◆ **TASK**:
Answer these questions from the text on the song "Cardigan" below:
1. Which two categories was "Cardigan" nominated for at the 63rd Annual Grammy Awards?
2. How many streams did the song have when it debuted atop the global Spotify songs chart?
3. What was the name of the Dessner instrumental the song was based on?

The song's lyrics discuss a romance lost in memories, from the perspective of a female narrator named Betty, one of the several fictitious characters narrated in Folklore. An accompanying music video, written, directed, and styled by Swift, was released alongside the album launch. The video has been described as following a cottagecore aesthetic, featuring Swift in three different settings: a "cozy cabin" in the woods, a moss-covered forest, and a dark stormy sea, which represents the concept of the different phases in relationships. "Cardigan" was praised by music critics for its poetic songwriting and laid-back sound. It received nominations for Song of the Year and Best Pop Solo Performance at the 63rd Annual Grammy Awards. An acoustic version of the song, subtitled "Cabin in Candlelight", was also released.

Commercially, "Cardigan" debuted atop the global Spotify songs chart with over 7.742 million streams, which was, at that time, the biggest opening day for a song on the platform in 2020. With the song's debut at the number-one spot of the Billboard Hot 100 as well, Swift scored the sixth U.S. number-one single of her career. Along with Folklores debut atop the Billboard 200 the same week, she became the first artist ever to simultaneously debut atop the Hot 100 and Billboard 200. "Cardigan" further topped the Hot Alternative Songs, Hot Rock & Alternative Songs, Streaming Songs, and Digital Song Sales charts, making Swift the first act in history to garner twenty chart-toppers on the latter. It reached number one in Australia, the top ten in Canada, Ireland, Malaysia, New Zealand, Singapore, and the United Kingdom, and the top 20 in Denmark, Estonia, Lithuania and Scotland.

== Production and release ==
Taylor Swift began work on her eighth studio album, Folklore, during the COVID-19 lockdowns in early 2020. She conceived the record as figments of mythopoeic visuals in her mind, as a result of her imagination "running wild" while isolating herself during lockdown. For the album's sound, Swift recruited Aaron Dessner and Jack Antonoff as producers on Folklore. Dessner produced or co-produced 11 tracks for the album and co-wrote nine with Swift. Much of the songs they worked on were originally Dessner's instrumental tracks that Swift would write the melody and lyrics over. Due to the lockdown, they were separated and had to send their work to each other via digital files to create the album.

"Cardigan" was the first song Swift and Dessner wrote in their collaboration for Folklore. It was based on one of Dessner's instrumentals called "Maple". On April 27, 2020, Aaron Dessner sent a folder of instrumentals to Swift that included it. After hearing "Maple", she sent a voice memo to him and they wrote the song in five hours. Dessner's brother Bryce added orchestration in the instrumental. "Cardigan" was recorded by Aaron Dessner and Jonathan Low at Long Pond in Hudson Valley. The vocals were recorded by Laura Sisk at Swift's home studio (Kitty Committee) in Los Angeles. The track was mixed by Low at Long Pond and mastered by Randy Merrill at Sterling Sound in New York.

◆ **EXERCISE DATA**:
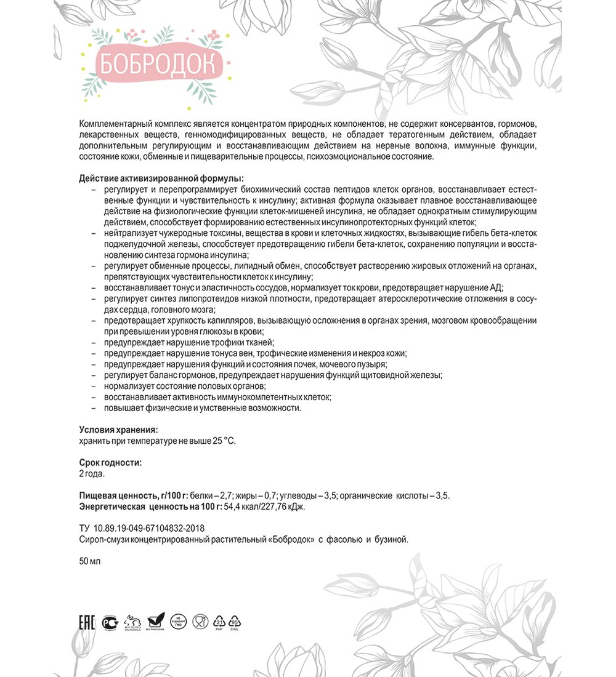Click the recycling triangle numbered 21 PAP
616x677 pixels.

◆ **EXERCISE ANSWER**:
1. Song of the Year and Best Pop Solo Performance.
2. Over 7.742 million streams.
3. "Maple".